You'd need to show that our incredibly complex artificially created environments are built with biological gender differences at their core, or acknowledge that a huge part of human existence is learned behaviors.

The fact is, huge amounts of "gendered culture" have swapped genders over the centuries.

For example, everything you learned from a book, or from spoken language is not part of your innate biology. Only a part of how you gravitate toward that material may be biologically gendered.


If you believe that gender-correlated differences in life outcomes are largely due to societal norms, there are some issues which should be much higher priorities than (relatively) small differences in earnings due to choices of professions. For instance, almost all inmates on death row are male, and 90-95 percent of the prison population are male; this is a terribly disparate outcome with a much greater impact on the lives affected (and likely due mostly to mens' life choices, not a biased legal system). Perhaps you might argue that we should encourage men to stop committing crimes, but alas, we already do that, and it does not seem to work. Should we then use affirmative action to start encouraging women to take risky decisions to be more like men and be imprisoned at similar rates (or perhaps just imprison women at random if we are only after equality of outcome)? I don't know that this would work, but it would be 'fairer', would it not?

I believe that men are affected by a great number of factors including their biologies, and struggle to understand why anyone would believe otherwise.

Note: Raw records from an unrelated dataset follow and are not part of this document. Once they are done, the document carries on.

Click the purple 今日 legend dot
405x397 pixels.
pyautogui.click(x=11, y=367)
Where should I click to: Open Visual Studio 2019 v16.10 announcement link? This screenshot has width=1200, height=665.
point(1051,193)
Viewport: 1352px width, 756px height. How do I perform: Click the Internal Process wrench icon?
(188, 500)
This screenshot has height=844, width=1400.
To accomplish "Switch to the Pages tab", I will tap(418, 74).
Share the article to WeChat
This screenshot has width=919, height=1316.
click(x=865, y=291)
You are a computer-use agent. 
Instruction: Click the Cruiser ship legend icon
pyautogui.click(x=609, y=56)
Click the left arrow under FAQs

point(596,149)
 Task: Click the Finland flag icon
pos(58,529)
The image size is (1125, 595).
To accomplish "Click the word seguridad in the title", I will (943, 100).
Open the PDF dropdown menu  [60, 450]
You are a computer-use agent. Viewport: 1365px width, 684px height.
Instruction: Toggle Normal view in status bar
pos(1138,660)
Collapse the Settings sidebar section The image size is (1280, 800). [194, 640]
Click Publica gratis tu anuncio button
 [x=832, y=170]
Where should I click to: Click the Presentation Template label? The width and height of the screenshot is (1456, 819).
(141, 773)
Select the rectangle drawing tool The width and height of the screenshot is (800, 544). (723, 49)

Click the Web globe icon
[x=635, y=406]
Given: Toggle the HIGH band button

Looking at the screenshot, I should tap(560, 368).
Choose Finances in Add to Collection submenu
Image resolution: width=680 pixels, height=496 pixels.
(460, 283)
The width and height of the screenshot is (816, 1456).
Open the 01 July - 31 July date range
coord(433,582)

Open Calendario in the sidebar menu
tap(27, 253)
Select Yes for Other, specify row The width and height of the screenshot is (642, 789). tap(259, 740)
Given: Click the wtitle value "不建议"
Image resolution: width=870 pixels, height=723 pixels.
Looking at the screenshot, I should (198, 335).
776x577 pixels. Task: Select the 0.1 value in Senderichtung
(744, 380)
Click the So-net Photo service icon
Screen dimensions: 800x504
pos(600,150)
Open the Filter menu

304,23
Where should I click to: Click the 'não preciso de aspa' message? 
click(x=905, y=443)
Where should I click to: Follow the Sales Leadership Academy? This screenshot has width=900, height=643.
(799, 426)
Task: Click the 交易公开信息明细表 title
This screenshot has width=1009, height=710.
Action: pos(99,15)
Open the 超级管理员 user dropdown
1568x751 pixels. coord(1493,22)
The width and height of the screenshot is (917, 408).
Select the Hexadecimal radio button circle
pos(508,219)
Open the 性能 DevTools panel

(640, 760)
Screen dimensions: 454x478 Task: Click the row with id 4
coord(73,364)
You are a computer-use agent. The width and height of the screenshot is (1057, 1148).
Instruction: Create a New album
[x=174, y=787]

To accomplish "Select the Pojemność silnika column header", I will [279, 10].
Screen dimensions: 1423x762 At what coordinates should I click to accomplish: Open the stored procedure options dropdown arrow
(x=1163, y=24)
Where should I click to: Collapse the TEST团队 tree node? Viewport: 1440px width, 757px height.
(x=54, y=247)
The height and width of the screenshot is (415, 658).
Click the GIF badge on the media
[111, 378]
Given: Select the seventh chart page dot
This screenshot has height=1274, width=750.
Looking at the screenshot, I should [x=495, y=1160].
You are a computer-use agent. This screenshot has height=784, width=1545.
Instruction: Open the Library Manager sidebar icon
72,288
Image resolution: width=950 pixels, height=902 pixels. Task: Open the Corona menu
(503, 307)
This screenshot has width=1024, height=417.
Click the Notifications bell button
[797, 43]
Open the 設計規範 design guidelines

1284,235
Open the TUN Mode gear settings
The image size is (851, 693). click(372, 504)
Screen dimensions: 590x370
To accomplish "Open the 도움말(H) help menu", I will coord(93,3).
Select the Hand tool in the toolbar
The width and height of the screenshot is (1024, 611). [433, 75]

I chose my language specifically. Single women are more often family caregivers than are single men.


Does that support the narrative that caregiving is shunted onto women against their will/without their say?

For instance, family courts have a reputation for favoring women when awarding child custody. In light of this, your statistic could equally be interpreted as men getting shafted out of parenthood rather than women getting stuck with responsibilities they never asked for.

Even aside from all that, how are you accounting for personal choices? Is it implausible that women find it more rewarding to care for family members than men do? There are a lot of alternate hypotheses you have to eliminate before you can claim that trends like this are the result of injustice.